╭──

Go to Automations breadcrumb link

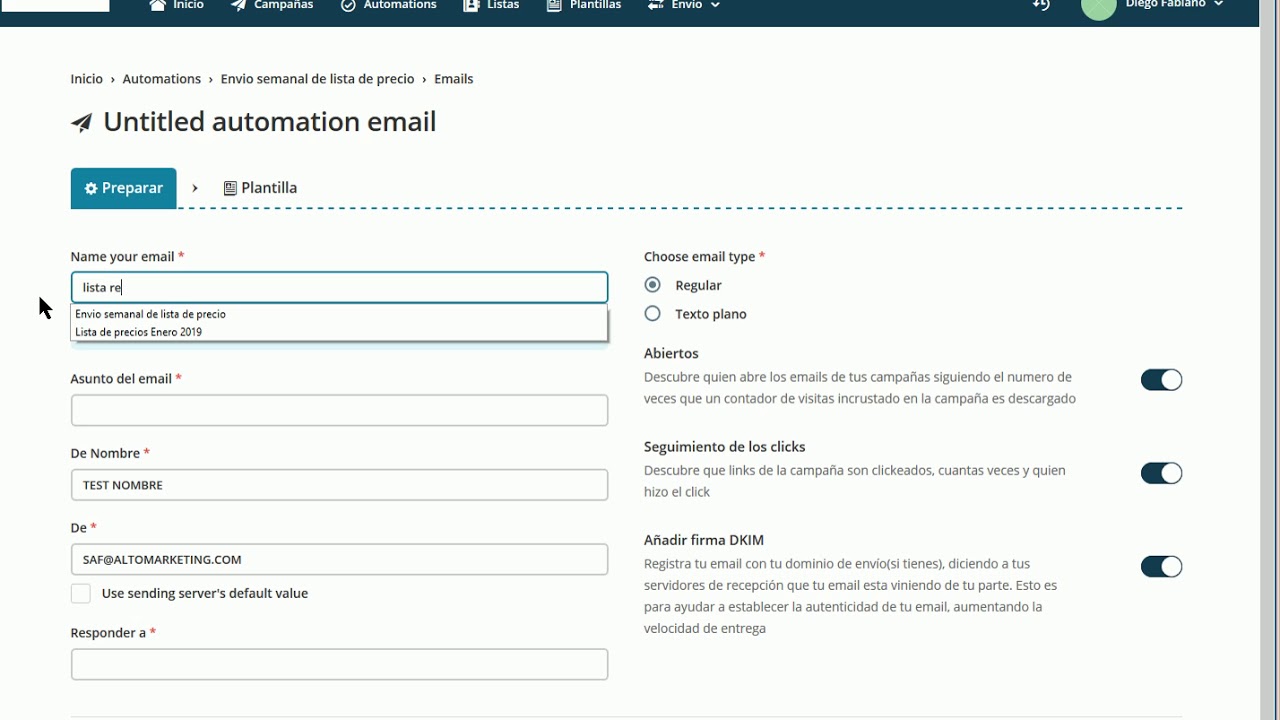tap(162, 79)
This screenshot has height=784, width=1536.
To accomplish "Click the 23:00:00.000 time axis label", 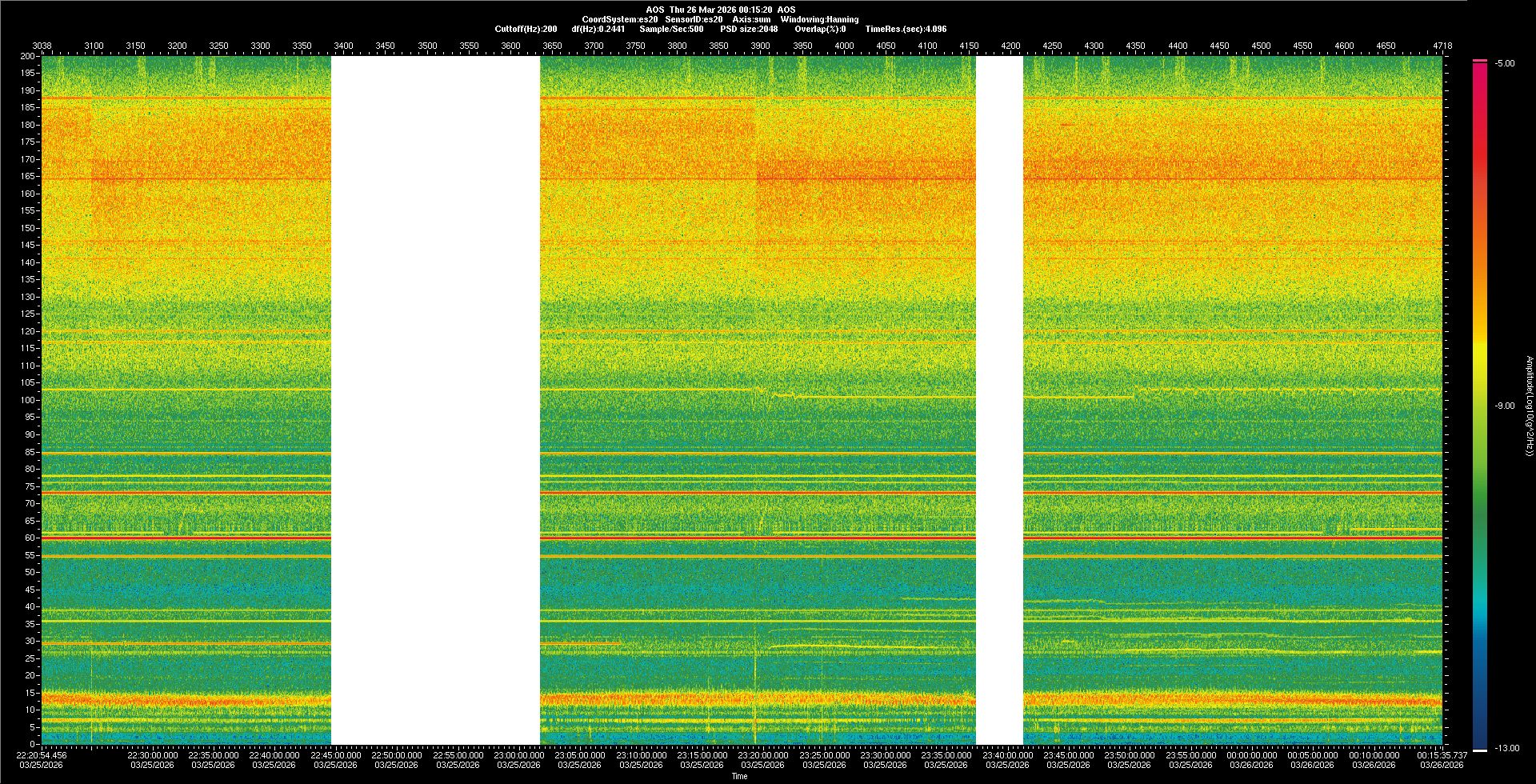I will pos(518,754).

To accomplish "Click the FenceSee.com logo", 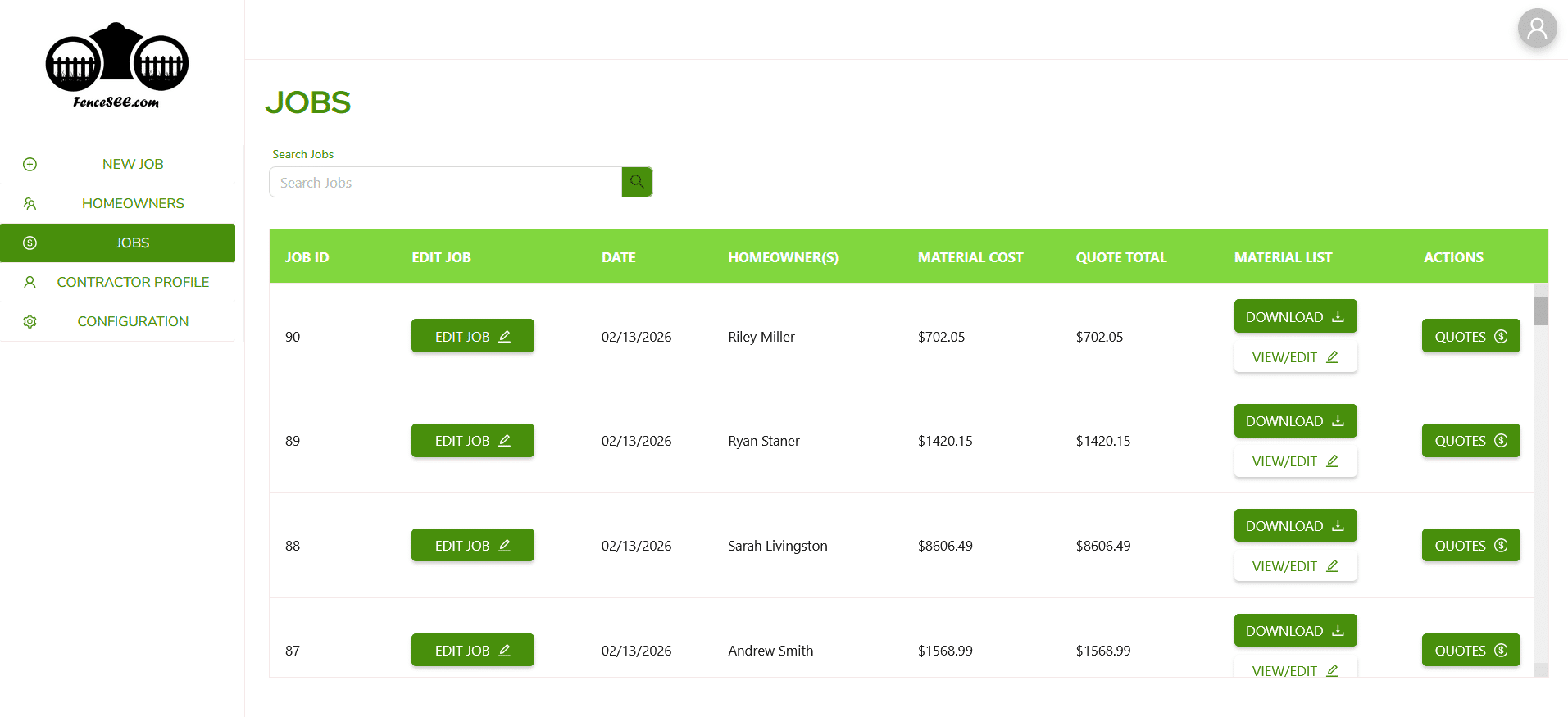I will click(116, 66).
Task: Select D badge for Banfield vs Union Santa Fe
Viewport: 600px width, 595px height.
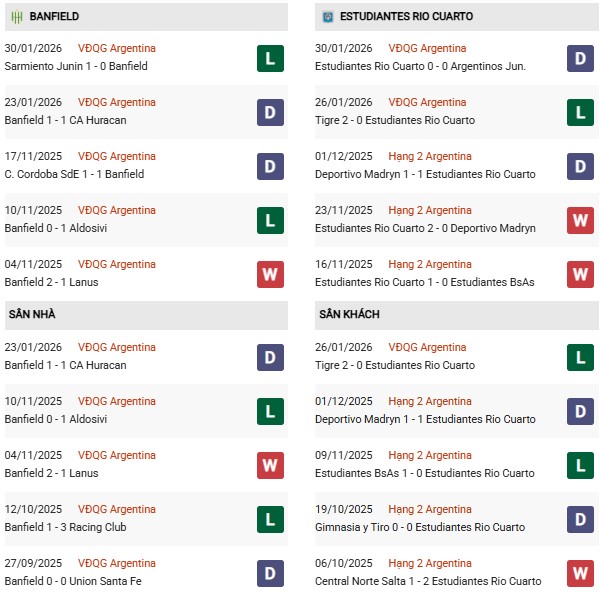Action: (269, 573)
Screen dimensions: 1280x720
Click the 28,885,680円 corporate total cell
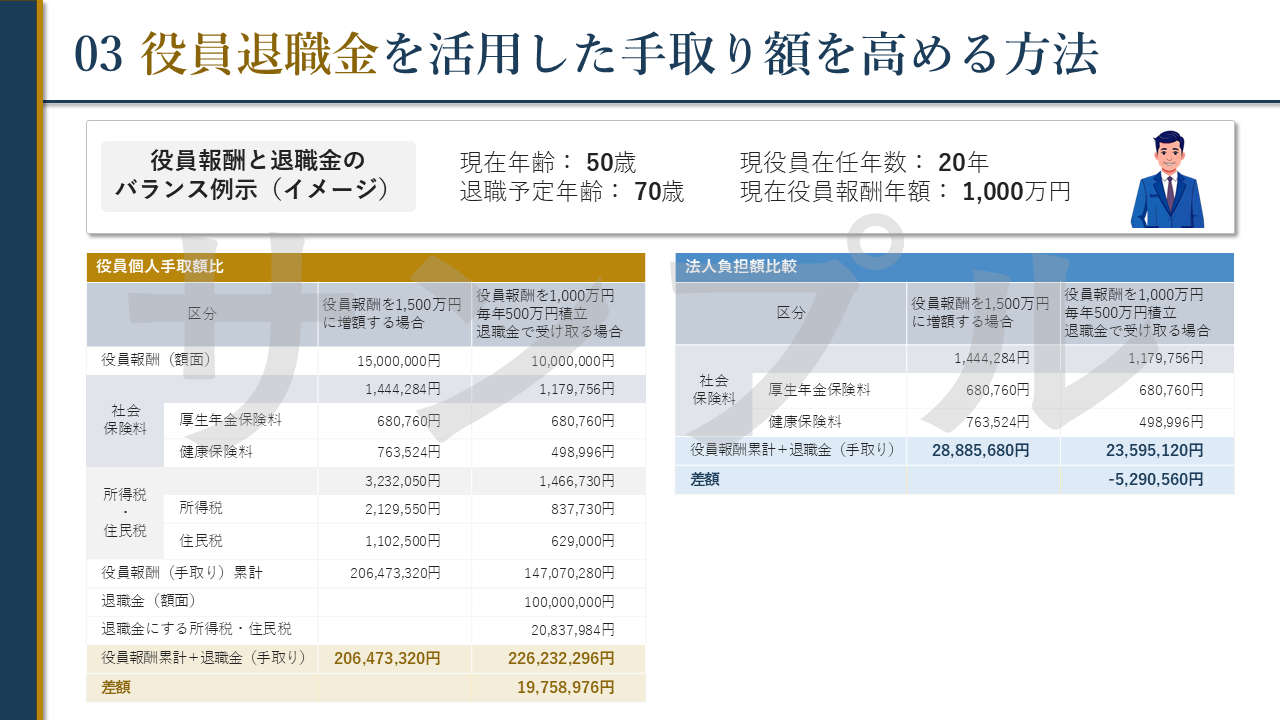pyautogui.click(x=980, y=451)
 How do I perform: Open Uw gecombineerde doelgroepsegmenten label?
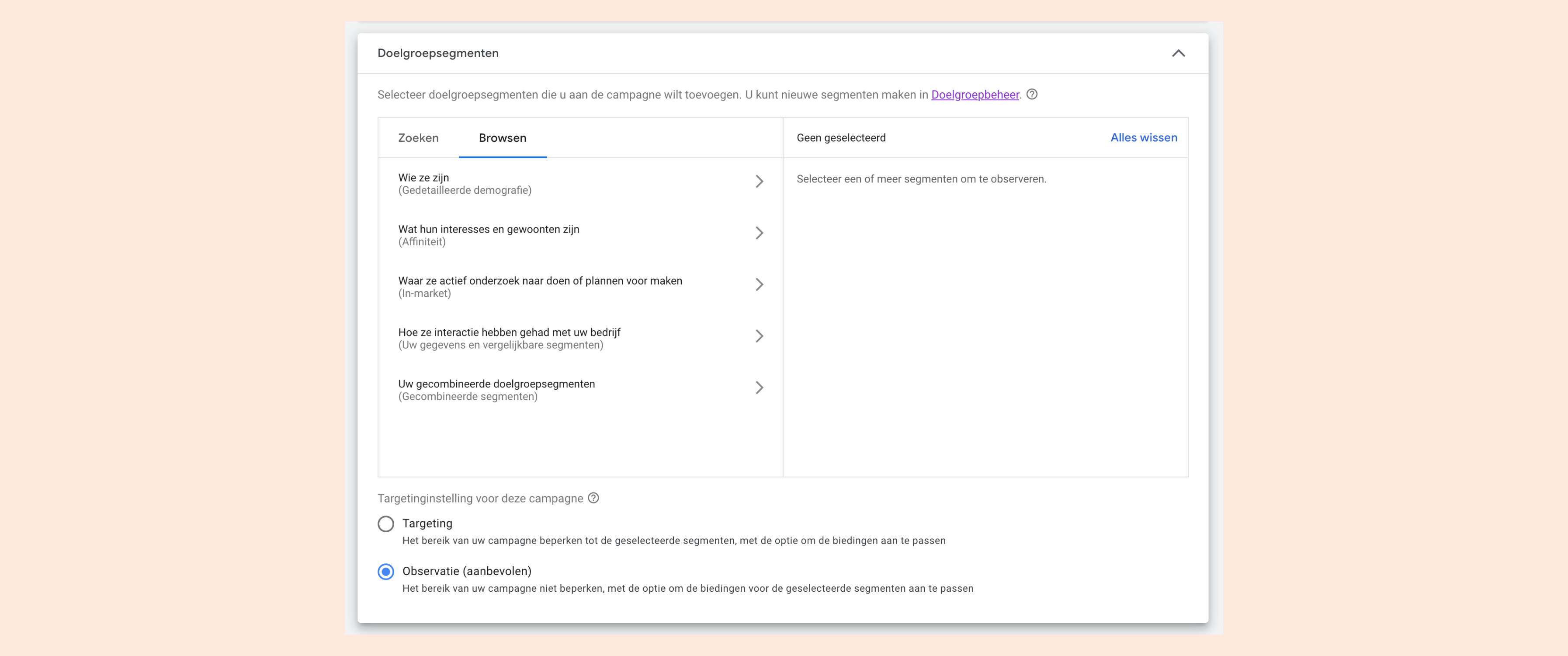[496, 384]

╰──

## GIVEN TASK
Rewrite the rows as a numbered list, starting with the line that contains "How do I perform: Open" and running through the last line of the rows, both included. Skip blank lines and leave the pictures out.

## TASK RESPONSE
1.  How do I perform: Open Uw gecombineerde doelgroepsegmenten label?
2. [496, 384]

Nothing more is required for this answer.